■ TASK DETAILS: Format the records starting at the line that contains "How do I perform: Collapse" and ending at the line that contains "tap(965, 689)" as a Markdown table with the columns Row and Record. Skip any blank lines.

■ RECORD LIST:
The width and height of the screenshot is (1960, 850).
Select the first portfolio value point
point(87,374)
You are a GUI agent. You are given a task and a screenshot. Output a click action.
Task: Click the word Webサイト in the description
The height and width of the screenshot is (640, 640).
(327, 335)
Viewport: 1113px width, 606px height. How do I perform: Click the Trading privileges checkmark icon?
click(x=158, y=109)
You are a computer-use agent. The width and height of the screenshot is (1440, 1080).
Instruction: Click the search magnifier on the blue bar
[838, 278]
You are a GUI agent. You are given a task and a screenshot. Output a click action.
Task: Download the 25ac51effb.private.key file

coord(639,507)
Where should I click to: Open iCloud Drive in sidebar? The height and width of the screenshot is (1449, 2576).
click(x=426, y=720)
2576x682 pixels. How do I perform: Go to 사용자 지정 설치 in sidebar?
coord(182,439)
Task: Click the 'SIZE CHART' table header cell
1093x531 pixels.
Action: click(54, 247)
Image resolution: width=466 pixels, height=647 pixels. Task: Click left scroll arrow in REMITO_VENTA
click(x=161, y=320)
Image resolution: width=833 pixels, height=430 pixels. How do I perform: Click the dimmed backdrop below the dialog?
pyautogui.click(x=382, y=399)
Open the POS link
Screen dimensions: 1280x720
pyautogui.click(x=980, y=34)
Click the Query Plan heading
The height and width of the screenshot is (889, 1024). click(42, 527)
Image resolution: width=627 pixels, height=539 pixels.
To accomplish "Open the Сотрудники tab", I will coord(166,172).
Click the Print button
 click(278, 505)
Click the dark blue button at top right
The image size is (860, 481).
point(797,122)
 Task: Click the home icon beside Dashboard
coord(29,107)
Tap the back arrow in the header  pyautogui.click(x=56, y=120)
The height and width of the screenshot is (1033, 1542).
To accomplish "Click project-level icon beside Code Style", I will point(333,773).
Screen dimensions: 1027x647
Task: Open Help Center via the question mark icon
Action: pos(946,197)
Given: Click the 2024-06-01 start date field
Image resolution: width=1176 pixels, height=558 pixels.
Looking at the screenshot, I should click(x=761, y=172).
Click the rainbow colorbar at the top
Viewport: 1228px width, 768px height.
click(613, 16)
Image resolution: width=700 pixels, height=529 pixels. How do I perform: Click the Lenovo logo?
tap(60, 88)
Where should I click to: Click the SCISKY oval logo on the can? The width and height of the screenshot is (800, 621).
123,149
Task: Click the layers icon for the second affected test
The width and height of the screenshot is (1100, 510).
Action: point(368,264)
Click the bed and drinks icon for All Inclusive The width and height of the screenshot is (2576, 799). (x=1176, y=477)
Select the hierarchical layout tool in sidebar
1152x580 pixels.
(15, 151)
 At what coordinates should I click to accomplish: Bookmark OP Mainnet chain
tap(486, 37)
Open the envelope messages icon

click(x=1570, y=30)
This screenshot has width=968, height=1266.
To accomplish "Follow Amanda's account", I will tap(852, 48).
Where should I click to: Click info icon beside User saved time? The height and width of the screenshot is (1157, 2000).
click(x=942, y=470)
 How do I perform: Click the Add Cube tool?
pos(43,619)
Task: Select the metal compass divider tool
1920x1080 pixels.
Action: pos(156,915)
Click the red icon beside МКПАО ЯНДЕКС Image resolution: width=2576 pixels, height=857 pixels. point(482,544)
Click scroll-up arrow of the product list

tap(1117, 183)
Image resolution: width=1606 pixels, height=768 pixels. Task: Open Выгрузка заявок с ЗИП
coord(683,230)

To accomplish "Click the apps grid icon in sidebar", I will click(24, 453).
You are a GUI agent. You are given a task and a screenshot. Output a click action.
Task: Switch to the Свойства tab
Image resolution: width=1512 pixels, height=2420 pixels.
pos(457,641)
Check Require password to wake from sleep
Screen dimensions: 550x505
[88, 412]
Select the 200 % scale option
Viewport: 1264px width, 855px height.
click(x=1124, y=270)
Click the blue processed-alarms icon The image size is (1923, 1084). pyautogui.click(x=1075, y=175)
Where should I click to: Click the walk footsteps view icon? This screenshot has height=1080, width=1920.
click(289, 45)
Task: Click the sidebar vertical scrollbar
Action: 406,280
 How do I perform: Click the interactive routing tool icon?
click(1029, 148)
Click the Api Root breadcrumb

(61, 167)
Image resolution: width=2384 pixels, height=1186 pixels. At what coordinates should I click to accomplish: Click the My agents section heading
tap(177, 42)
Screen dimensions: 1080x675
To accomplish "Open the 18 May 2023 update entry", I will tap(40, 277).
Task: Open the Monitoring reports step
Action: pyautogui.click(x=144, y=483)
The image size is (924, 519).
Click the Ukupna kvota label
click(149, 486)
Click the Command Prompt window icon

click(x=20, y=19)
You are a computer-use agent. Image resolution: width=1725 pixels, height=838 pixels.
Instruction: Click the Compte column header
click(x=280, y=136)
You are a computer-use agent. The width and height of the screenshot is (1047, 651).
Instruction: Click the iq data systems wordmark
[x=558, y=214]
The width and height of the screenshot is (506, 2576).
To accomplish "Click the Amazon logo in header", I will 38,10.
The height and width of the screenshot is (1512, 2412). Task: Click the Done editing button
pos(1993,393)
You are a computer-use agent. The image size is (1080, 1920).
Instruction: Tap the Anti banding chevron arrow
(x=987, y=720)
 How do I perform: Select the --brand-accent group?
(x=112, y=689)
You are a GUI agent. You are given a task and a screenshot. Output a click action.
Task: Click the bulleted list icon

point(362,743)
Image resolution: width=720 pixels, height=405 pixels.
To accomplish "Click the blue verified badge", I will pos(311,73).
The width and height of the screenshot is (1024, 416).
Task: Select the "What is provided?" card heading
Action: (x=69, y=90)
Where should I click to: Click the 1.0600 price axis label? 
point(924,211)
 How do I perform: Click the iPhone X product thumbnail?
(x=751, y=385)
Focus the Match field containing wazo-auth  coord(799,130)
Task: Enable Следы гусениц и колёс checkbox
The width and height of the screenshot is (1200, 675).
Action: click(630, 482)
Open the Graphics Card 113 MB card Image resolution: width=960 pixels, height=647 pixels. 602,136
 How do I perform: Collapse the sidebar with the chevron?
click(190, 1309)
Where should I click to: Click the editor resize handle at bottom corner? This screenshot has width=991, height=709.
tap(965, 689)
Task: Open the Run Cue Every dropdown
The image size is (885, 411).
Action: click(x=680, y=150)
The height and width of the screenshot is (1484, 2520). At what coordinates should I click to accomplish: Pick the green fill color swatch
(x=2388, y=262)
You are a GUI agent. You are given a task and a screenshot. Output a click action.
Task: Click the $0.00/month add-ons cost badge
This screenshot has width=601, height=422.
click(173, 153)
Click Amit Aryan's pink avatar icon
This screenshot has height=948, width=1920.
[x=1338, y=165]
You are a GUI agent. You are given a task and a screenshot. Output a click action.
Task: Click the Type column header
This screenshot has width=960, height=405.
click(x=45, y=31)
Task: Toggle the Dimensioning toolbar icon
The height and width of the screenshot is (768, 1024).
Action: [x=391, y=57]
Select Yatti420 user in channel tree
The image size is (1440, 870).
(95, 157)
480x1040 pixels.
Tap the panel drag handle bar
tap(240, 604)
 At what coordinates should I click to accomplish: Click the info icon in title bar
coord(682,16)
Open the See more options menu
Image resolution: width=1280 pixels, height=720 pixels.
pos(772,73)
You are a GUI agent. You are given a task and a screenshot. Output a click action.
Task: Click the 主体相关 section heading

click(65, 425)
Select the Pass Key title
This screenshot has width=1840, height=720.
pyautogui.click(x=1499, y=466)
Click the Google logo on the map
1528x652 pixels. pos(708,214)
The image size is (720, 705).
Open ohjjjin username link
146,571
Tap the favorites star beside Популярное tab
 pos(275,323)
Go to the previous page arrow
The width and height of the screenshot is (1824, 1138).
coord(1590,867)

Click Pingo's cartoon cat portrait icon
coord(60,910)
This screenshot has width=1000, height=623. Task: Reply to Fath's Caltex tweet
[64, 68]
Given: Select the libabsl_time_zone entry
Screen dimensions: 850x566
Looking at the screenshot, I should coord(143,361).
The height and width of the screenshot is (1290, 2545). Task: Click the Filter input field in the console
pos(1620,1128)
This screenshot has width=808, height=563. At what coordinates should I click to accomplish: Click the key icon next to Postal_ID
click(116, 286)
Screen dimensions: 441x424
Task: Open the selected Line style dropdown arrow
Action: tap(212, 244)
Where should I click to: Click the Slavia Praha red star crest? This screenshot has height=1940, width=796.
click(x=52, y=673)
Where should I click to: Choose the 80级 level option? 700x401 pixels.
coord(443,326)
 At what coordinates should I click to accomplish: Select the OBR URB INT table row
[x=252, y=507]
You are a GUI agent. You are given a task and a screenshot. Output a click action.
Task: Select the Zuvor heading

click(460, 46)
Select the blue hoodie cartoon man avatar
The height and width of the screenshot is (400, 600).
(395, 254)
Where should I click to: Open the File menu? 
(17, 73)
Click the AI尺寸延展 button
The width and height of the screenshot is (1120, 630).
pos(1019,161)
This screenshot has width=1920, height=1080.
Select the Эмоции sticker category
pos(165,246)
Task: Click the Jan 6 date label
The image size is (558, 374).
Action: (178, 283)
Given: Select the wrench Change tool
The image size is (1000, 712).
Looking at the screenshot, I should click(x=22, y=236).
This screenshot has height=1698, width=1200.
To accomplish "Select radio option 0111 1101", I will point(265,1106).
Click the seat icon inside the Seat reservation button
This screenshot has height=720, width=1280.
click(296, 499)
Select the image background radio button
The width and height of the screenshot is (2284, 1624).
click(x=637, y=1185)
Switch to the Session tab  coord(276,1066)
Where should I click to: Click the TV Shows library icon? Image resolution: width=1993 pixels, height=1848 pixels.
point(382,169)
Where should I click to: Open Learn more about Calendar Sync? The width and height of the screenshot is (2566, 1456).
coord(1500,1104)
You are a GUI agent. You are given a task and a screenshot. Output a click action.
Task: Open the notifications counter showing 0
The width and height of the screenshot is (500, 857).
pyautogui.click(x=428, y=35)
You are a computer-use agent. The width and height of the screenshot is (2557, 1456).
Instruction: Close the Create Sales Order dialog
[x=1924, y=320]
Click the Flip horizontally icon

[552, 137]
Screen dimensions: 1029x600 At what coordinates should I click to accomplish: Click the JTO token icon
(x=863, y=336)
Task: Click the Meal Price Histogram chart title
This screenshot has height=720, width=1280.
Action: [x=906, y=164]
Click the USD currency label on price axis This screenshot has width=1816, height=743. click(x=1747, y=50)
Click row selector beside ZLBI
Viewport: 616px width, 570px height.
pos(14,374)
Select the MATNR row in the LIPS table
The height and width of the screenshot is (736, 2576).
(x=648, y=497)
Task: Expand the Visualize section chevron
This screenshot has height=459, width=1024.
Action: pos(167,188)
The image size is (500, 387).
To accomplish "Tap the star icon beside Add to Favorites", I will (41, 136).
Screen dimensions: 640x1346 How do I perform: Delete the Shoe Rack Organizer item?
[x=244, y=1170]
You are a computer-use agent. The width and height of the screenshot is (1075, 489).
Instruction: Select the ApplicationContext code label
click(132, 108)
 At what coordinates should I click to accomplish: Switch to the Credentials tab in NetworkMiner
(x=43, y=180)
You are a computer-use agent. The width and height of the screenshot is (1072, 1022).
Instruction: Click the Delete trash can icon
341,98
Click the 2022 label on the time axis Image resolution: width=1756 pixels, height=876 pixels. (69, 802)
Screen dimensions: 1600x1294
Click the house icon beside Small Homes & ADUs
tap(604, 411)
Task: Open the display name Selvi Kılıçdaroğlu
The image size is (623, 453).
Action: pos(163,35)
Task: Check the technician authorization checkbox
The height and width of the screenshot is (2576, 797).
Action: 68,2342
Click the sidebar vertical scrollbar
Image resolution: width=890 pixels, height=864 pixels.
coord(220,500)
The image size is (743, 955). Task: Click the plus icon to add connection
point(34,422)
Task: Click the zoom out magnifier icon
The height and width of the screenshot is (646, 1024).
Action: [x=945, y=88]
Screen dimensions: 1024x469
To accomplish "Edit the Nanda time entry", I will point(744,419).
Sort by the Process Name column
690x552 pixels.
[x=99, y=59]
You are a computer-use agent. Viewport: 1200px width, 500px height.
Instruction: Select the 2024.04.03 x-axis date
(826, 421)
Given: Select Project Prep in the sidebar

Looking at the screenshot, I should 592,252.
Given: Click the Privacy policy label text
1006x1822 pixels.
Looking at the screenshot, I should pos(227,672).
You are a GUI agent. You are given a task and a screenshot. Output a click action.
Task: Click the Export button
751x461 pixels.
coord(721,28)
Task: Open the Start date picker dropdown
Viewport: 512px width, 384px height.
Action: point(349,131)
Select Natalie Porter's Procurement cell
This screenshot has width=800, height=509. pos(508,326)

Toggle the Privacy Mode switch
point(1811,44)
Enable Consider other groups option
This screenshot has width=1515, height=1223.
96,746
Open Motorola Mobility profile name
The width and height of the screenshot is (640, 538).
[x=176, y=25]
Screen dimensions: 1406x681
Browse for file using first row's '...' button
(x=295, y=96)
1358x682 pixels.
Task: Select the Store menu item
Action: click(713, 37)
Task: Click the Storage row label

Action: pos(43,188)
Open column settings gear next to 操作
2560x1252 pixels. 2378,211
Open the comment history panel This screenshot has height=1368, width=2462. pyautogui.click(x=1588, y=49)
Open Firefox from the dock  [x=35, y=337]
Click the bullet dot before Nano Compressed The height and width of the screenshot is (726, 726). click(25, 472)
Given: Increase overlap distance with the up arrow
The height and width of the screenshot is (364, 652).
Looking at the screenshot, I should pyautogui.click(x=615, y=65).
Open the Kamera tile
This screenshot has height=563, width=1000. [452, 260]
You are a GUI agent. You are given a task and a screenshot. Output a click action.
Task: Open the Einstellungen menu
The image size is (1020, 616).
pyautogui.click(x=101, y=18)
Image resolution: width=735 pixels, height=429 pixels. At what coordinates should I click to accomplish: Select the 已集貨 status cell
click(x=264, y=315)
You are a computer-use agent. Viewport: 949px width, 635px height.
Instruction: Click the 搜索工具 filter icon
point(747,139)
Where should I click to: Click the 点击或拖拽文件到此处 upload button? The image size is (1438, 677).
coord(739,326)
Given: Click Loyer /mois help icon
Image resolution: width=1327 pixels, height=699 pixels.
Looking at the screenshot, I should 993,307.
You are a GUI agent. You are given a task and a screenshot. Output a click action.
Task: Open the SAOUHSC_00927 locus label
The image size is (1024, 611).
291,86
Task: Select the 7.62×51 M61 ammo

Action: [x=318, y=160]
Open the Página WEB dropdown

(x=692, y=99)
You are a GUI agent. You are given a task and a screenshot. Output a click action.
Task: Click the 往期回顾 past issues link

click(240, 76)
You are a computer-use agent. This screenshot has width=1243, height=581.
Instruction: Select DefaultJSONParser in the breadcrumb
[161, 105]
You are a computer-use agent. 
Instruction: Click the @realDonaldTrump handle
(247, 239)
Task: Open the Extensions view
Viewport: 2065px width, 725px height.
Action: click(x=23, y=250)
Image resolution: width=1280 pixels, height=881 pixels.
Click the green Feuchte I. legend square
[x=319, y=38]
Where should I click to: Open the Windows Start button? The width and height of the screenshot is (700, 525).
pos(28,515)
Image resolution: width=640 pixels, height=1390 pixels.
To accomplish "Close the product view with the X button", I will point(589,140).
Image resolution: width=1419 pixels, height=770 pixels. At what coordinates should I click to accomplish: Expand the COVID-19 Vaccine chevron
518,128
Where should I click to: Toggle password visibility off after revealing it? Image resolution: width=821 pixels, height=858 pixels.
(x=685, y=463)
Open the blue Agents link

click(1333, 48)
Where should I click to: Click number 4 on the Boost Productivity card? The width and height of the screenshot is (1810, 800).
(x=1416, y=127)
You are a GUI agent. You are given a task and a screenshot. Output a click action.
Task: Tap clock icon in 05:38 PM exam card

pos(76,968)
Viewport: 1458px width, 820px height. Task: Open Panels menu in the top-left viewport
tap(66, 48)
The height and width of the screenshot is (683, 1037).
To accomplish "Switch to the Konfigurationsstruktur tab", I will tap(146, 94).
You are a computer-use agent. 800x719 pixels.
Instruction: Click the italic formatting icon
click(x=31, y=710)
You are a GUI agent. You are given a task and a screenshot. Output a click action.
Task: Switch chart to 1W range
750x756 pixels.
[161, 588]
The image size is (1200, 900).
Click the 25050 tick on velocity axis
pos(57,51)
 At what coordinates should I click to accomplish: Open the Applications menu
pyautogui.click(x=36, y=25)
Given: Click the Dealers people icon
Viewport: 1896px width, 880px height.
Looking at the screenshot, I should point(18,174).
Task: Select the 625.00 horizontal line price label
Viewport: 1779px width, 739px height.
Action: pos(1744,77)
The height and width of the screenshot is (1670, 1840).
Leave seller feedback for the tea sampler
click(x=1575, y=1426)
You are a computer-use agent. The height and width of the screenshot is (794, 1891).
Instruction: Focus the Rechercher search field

■ RESULT OF THE TASK:
| Row | Record |
|---|---|
| 1 |  How do I perform: Collapse the sidebar with the chevron? |
| 2 | click(190, 1309) |
| 3 | Where should I click to: Click the editor resize handle at bottom corner? This screenshot has width=991, height=709. |
| 4 | tap(965, 689) |